---------- Exercise materials

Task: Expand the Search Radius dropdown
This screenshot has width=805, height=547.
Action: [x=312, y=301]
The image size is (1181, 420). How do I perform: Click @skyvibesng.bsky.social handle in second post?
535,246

--------------------
---------- Exercise materials

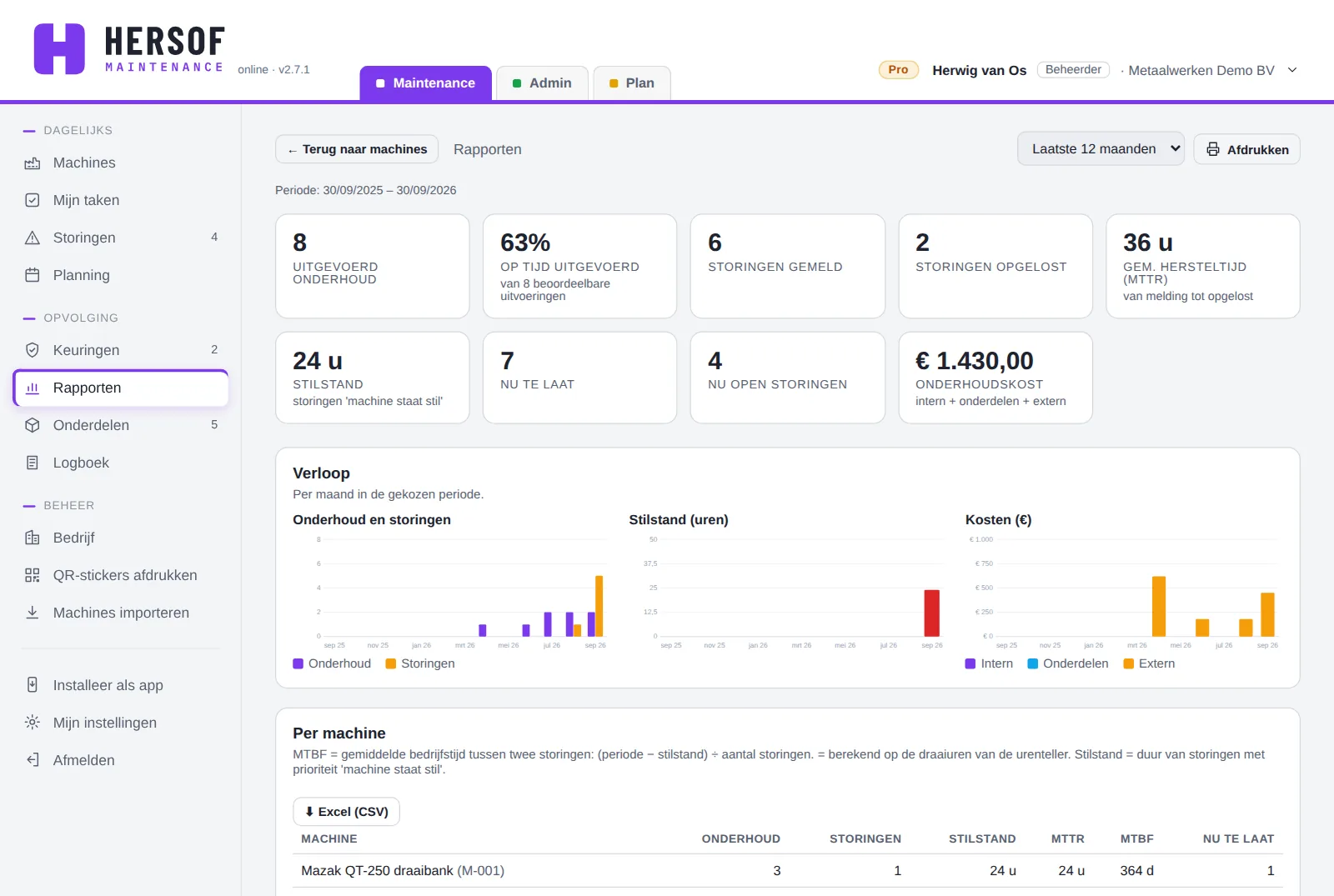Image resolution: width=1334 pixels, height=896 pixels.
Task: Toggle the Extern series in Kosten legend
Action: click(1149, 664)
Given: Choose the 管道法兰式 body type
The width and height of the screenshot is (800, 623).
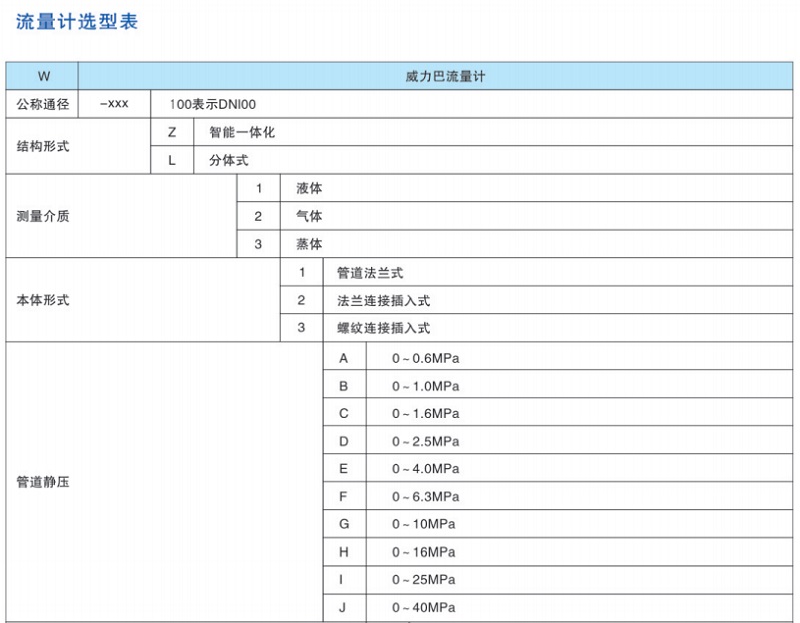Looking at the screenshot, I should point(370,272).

--------------------

Exercise requirements
Could you return the stretch of data from the line containing "Given: Choose the 管道法兰式 body type" through the line containing "Looking at the", both included, word for word? Leave out the pictures.

Correct output
Given: Choose the 管道法兰式 body type
The width and height of the screenshot is (800, 623).
Looking at the screenshot, I should point(370,272).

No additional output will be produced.